FILE PHOTO: A man on a boat collects plastic materials from dirty water in Dhaka

© REUTERS / Mohammad Ponir Hossain

Science

Dünne Membran gewinnt Wasserstoff aus dreckigem Wasser

Wissenschaftler an zwei tschechischen Unis und einer russischen Universität haben gemeinsam ein Verfahren entwickelt, mit dem auf relativ einfache Weise Wassertoff hergestellt werden kann. Als Rohstoff dient dabei Salzwasser oder verschmutztes Wasser. "Obwohl es viel Wasser auf der Erde gibt, ist der Großteil entweder salzig oder verschmutzt. Deshalb sollten wir bereit sein, damit zu arbeiten", meint Olga Guselnikova, eine der Autorinnen der Studie, die nun im Fachjournal ACS Applied Materials and Interfaces veröffentlicht wurde.

Drei Schichten

Die Forscher haben ein Material entwickelt, das besonders dünn ist (1 Mikrometer) und damit als "2D-Material" bezeichnet wird. Es besteht aus drei Schichten. Die oberste ist ein Rahmenwerk aus Chromlegierungen und organischen Molekülen. Darunter befindet sich eine Schicht aus 10 Nanometer dickem Platin, darunter eine aus einem dünnen Goldfilm. Trifft Infrarotlicht auf die oberste, von Wasser bedeckte Schicht, agiert sie als Filter, der reine Wassermoleküle auf die Metallschichten darunter treffen lässt. Durch eine komplexe Reaktion wird Wasserstoff erzeugt.

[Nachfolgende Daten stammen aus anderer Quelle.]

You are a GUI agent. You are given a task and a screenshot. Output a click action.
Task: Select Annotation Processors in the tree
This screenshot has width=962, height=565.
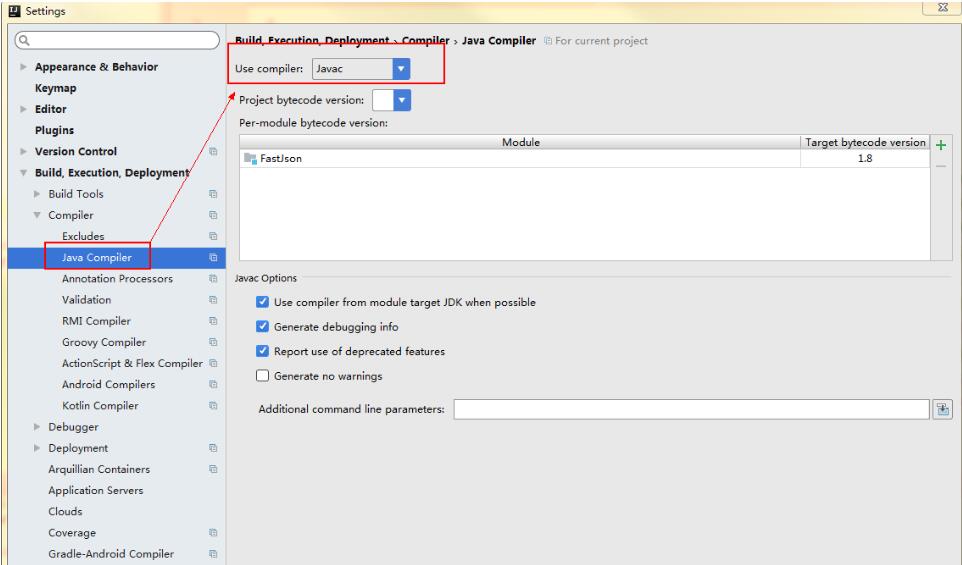tap(117, 279)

0,5 Liter Wasserstoff pro Stunde

In Experimenten fanden die Forscher der Universitäten Prag, Usti nad Labem und Tomsk heraus, dass mit einer 100 Quadratzentimeter großen Folie aus dem neuen Material 0,5 Liter Wasserstoff pro Stunde erzeugt werden können. Für 2D-Materialien stelle dies eine außerordentlich hohe Rate dar, schreiben sie auf Phys.org. Das Material soll nun weiterentwickelt werden, um am Ende 93 Prozent des Sonnenlichtspektrums für die Wasserstoffproduktion ausnutzen zu können.